**Records drawn from a dataset**
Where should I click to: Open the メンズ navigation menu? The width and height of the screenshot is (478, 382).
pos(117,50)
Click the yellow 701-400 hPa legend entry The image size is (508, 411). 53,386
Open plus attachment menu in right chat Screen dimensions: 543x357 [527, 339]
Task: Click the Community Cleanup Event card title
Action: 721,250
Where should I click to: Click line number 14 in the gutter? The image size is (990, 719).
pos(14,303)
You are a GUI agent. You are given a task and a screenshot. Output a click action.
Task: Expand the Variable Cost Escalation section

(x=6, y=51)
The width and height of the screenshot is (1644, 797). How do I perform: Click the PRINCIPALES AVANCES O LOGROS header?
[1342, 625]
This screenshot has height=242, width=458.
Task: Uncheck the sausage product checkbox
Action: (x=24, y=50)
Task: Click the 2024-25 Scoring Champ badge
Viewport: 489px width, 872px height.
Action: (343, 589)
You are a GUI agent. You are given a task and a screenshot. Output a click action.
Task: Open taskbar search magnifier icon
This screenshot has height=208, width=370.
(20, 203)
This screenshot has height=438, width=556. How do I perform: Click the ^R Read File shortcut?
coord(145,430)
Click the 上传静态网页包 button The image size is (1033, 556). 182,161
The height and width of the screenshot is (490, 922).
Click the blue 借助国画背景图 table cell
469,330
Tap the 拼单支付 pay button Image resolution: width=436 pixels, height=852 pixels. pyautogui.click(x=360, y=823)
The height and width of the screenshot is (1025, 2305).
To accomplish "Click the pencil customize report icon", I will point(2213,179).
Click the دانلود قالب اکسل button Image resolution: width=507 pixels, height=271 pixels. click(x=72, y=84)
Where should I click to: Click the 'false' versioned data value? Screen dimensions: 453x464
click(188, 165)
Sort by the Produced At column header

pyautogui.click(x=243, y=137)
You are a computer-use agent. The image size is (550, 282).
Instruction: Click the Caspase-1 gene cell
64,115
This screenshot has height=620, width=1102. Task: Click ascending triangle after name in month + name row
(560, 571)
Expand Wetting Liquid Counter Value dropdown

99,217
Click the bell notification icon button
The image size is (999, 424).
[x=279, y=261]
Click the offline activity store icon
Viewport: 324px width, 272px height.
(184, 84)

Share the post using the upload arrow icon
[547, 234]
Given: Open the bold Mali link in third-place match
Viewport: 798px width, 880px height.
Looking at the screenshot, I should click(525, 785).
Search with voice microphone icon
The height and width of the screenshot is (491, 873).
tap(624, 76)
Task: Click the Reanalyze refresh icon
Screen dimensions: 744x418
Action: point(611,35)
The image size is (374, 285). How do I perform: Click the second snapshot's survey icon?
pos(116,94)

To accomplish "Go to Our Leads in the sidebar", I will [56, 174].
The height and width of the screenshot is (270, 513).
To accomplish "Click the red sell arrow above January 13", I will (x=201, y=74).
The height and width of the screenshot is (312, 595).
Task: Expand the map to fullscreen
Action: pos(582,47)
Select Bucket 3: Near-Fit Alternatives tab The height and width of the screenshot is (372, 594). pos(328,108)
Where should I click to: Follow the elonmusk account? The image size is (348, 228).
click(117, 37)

**Prompt**
Precisely reproduce the lines of the entries, beginning at the first and ending at the one containing "Click the yellow". Add nothing.

**Answer to this problem**
Where should I click to: Open the メンズ navigation menu? The width and height of the screenshot is (478, 382).
pos(117,50)
Click the yellow 701-400 hPa legend entry The image size is (508, 411). 53,386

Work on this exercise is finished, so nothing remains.